Firms that have CEOs who have a sense of working in the name of their enduring family are much more likely to be internationally-focused, according to new research from Durham University Business School.
The researchers state that this is because these CEOs are much more likely to have a long-term outlook, and have greater security and support in their roles too, making them more likely to try and engage with longer-term international projects.
The study, conducted by Xinming He, Professor of Marketing and expert in international strategy at Durham University Business School, alongside Professors Feifei Liu and Tao Wang, both of Wuhan University, sought to understand the impact of clan culture – a collective culture among households originating from natural blood based on the same common ancestor – on crucial firm decisions, such as internationalisation.
To do so, the researchers analysed a sample of 285 publicly listed Chinese firms from 2012 to 2018. The data included the CEO’s characteristics; such as family they came from and their location. The researchers also reviewed the business decisions made by these firms as to whether work internationally or not, comparing their overall income to the percentage that came through international activities.
The researchers state that there are three reasons as to why clan CEOs are much more likely to have an internationally-focused strategy;
- Firstly, they have a long-term focus. Whilst international strategies can be risky in the short-term, they are likely to have longer-term benefits, which clan CEOs can wait for.
- Secondly, CEOs with a long-term outlook also value resilience. If a firm simply has a local outlook, then shocks and downturns in their country are likely to have a greater impact on that firm. However, if a firm operates more internationally, then they are much more likely to be able to mitigate risks and build resilience to these country-specific shocks.
- Thirdly, clan CEOs are more likely to secure support from stakeholders, including shareholders, suppliers, and distributors, due to their familiarity and the increased trust given to them, which can help them secure support for internationalisation.
The researchers also found that the domestic market, as well as the economic policy in their home country, can also impact on how internationally a firm chooses to operate.
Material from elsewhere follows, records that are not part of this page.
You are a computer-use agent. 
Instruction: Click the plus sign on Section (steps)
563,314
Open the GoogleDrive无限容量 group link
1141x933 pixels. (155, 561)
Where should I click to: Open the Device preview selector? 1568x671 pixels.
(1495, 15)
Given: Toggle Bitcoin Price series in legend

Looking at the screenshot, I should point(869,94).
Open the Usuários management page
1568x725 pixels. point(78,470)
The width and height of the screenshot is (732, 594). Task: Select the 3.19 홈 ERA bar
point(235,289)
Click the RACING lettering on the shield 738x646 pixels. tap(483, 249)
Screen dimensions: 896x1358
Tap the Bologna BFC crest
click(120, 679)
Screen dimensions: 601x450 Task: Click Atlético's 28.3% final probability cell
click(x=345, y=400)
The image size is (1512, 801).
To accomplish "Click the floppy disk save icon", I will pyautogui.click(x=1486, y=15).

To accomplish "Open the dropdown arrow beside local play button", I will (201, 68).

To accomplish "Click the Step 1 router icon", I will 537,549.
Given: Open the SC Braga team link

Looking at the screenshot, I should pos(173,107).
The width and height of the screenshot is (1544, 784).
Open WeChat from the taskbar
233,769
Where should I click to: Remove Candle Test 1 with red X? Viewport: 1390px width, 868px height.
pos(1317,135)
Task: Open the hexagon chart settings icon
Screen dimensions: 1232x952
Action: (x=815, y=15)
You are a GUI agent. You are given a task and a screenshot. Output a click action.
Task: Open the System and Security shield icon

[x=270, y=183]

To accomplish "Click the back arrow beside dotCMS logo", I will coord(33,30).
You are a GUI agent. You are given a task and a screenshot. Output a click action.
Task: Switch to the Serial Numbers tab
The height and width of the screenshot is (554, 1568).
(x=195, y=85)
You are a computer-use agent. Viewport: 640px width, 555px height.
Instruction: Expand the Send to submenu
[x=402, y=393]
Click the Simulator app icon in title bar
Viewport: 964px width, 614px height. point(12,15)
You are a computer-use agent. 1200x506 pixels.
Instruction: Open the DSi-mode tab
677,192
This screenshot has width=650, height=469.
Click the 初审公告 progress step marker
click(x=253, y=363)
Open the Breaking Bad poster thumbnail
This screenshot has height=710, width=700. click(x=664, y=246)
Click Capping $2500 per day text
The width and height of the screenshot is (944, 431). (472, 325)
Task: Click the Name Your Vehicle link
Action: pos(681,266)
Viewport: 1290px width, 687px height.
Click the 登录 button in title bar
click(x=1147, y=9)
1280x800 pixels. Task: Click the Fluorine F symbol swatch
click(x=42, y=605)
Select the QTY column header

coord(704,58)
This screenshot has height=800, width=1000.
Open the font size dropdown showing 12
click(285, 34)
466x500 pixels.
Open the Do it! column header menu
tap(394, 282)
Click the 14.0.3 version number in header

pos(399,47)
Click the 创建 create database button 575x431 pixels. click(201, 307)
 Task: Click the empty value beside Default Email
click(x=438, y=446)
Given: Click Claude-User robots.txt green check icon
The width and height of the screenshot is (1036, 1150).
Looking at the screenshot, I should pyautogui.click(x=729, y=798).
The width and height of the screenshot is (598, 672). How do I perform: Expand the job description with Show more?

When the domestic market is intense, internationalisation becomes more appealing to CEOs, whereas when economic policy at home is uncertain, firms take a greater focus in their short-term, local efforts.
“Internationalisation is a strategy that comes with long-term benefits but also short-term risks.” says Prof Xinming He. “There is certainly a trade-off between the two, and the decision to become more internationally-focused or not often rests upon the values and preferences of the CEO. Those that have greater sense of serving their long-lasting family and believe they can look further towards the future in their positions – like clan CEOs – will take more of an international approach to their strategic decisions”.
The researchers state that these findings have important implications for firms, boards, and policy makers, including highlighting the importance of selecting a CEO whose managerial style matches the corporate culture and strategic target, such as hiring a CEO from a clan culture background if the firm wants to be international.
The researchers also state that selecting a CEO with clan culture background who values long-term orientation is a wise decision when the domestic market competition is stiff, and the economic policy is not uncertain.
Finally, for policy makers the findings showcase the importance of internationalisation too, and policy makers should look to provide a predictable and reliable environment which may help CEOs with stronger clan culture background to make international efforts.